Elles adressent un message commun pour la Journée nationale du souvenir de la Déportation

En cette Journée nationale de la Déportation, les rescapés des répressions et des persécutions nazies et les familles de disparus se félicitent de l’importance donnée à cette commémoration et rappellent la place particulière qu’elle occupe et doit continuer à occuper dans les célébrations nationales.

Il est nécessaire aujourd’hui de rappeler les épreuves subies par les dizaines de milliers de victimes des exactions qui furent infligées à ceux, hommes et femmes, qui s’étaient élevés contre la barbarie ou furent arbitrairement envoyés à la mort.
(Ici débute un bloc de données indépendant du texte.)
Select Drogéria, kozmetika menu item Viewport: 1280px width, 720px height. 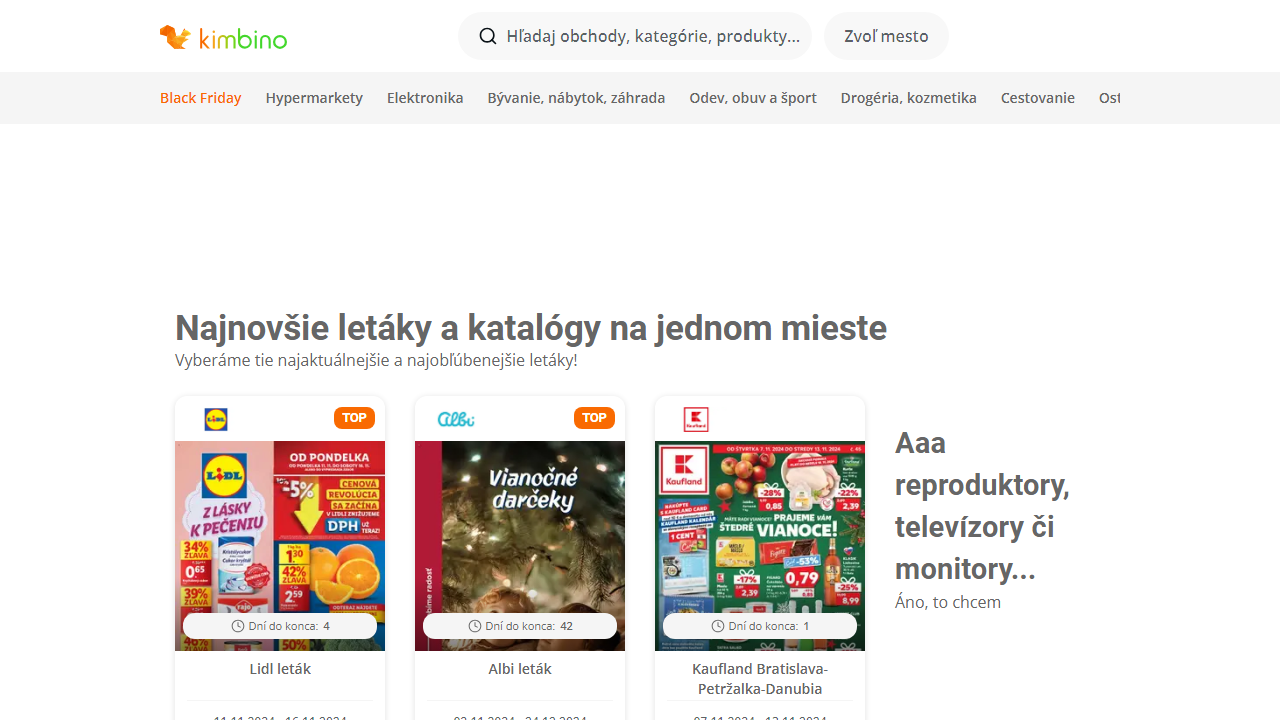tap(909, 98)
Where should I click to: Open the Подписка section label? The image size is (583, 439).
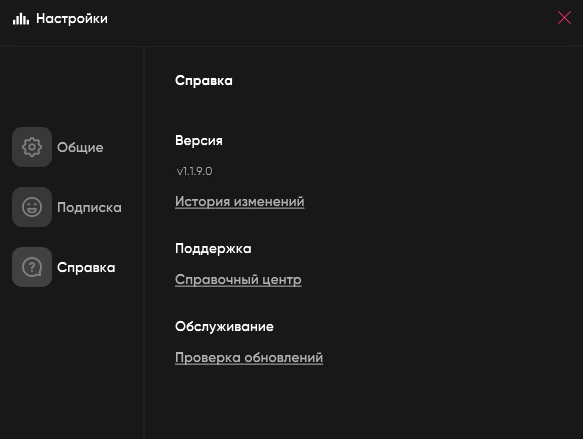point(89,207)
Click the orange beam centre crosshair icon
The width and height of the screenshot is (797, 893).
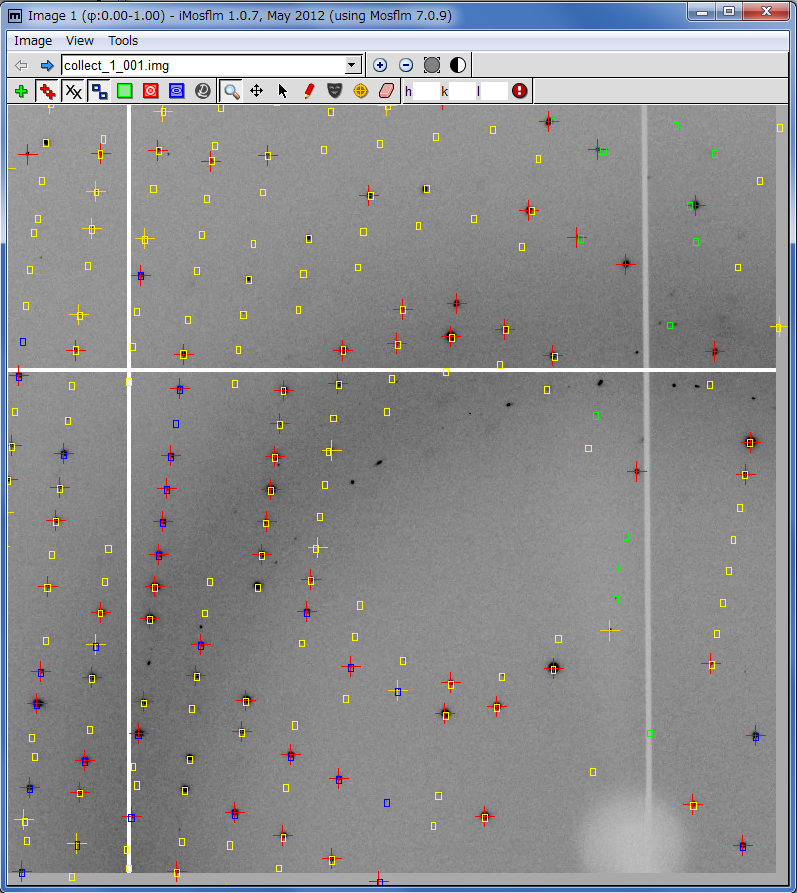[x=361, y=91]
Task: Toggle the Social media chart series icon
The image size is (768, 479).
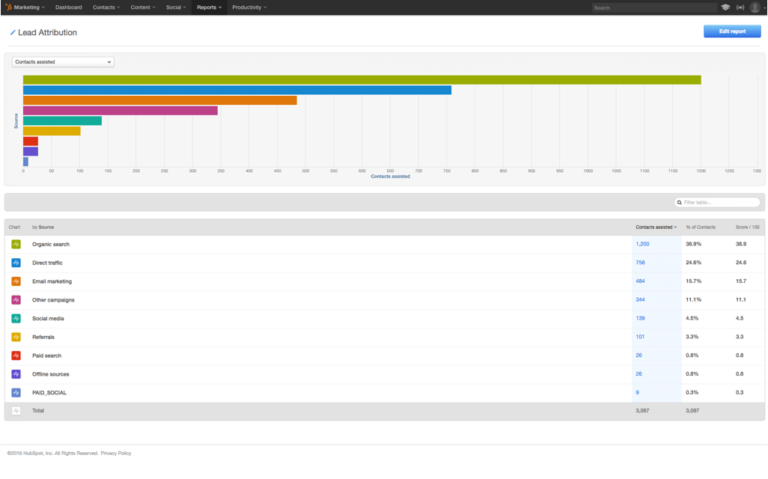Action: pos(16,318)
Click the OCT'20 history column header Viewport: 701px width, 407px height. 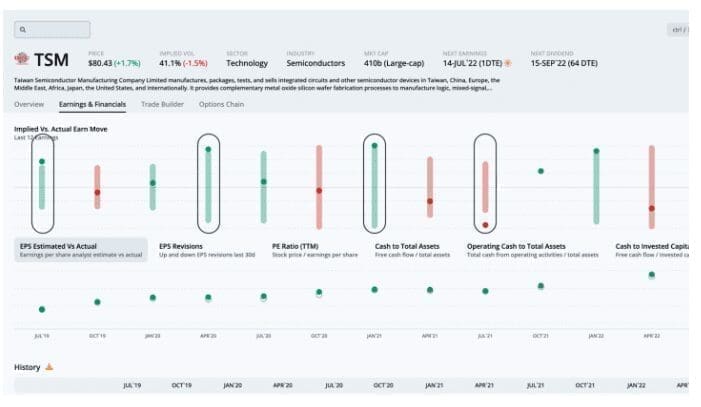[383, 384]
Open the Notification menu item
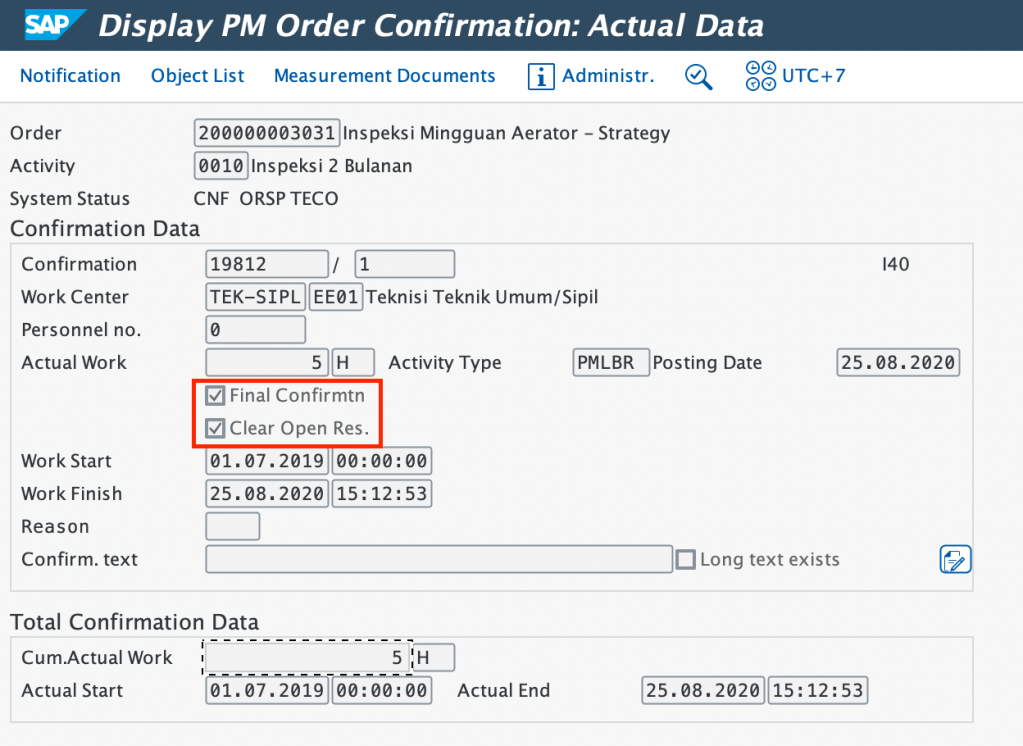This screenshot has height=746, width=1023. pos(70,76)
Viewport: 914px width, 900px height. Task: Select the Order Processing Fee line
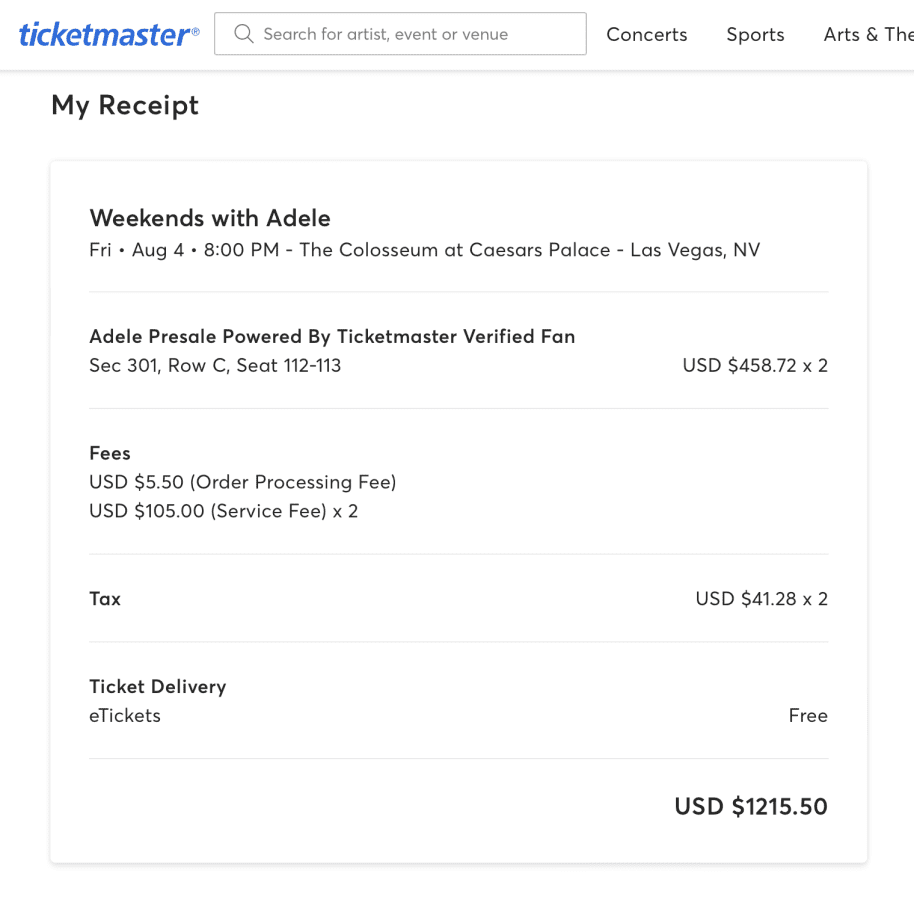(243, 482)
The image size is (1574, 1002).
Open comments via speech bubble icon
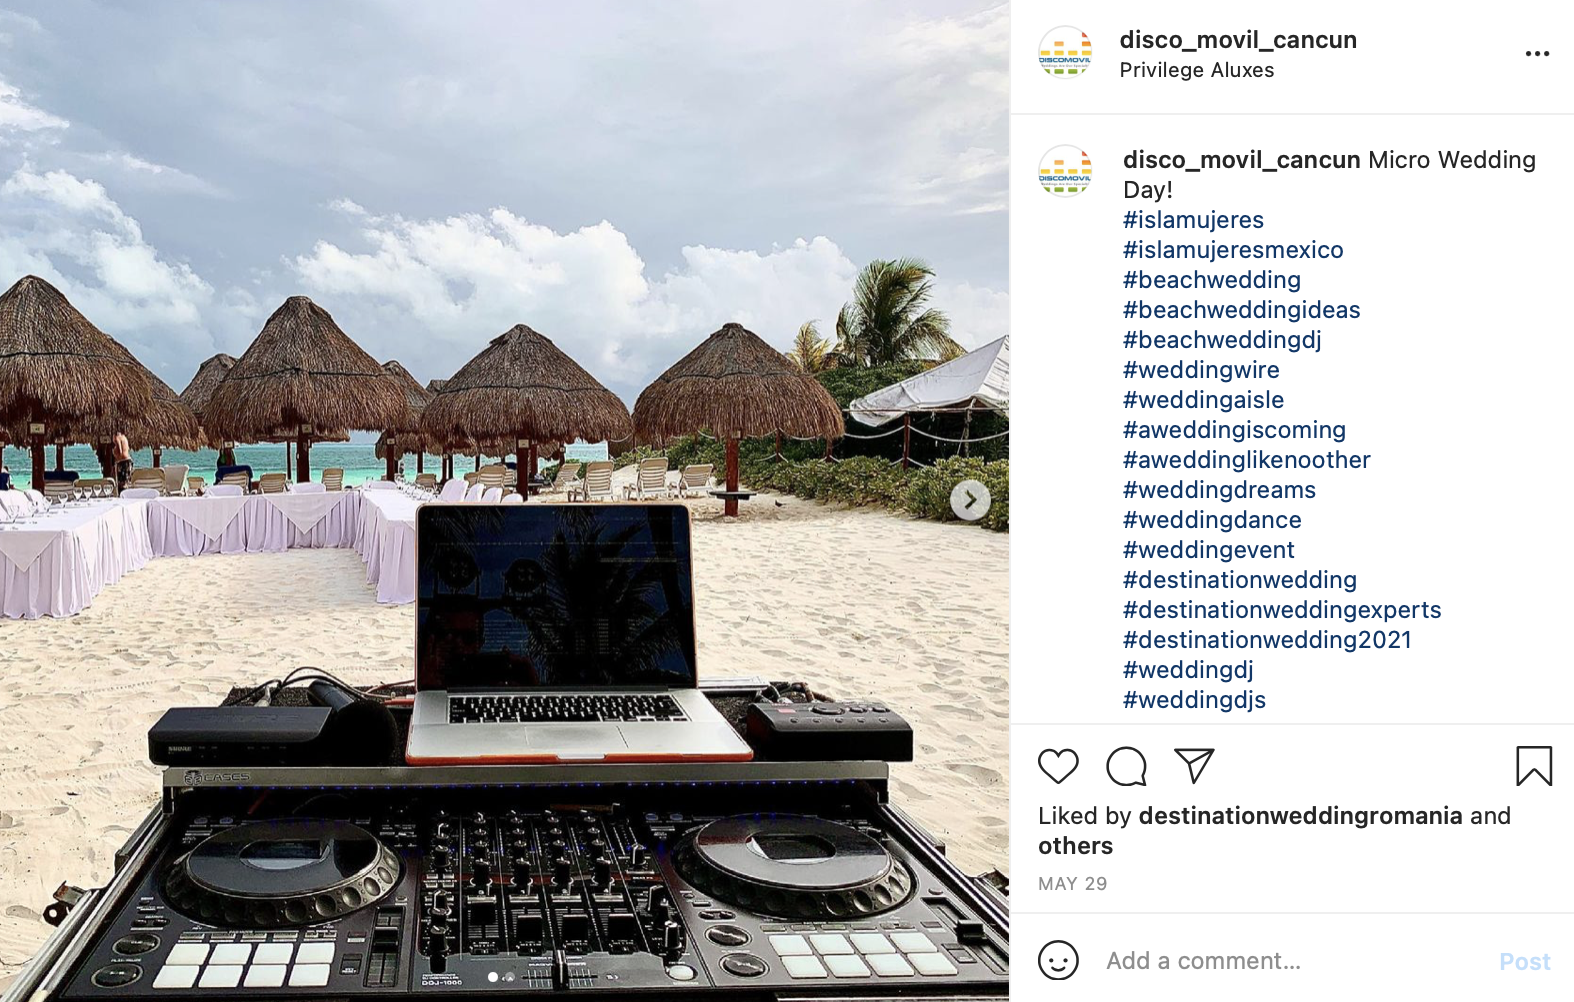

Il est nécessaire de rendre hommage aux armées alliées et aux forces de la Résistance intérieure et extérieure qui ont permis la victoire sur le nazisme.

Il est nécessaire que soient tirés les enseignements susceptibles d’éclairer l’avenir. Les nouvelles générations doivent avoir conscience de la valeur primordiale des principes que les nazis et leurs complices avaient foulé au pied. Elles doivent lutter sans relâche contre les violations des droits de la personne humaine.

Ils déplorent que, malgré d’incontestables progrès de la communauté internationale, le XXIe siècle compte encore de très nombreuses victimes d’oppressions.

Souvenons-nous ! Le regard qui prive l’autre de sa dignité et de sa liberté, avant de le priver de son droit à l’existence, est une réalité toujours prompte à resurgir.
C’est pourquoi, les survivants demandent aux générations montantes, instruites de ce qui fut et conscientes de ce qui est, d’avoir le courage et l’énergie de construire un monde meilleur.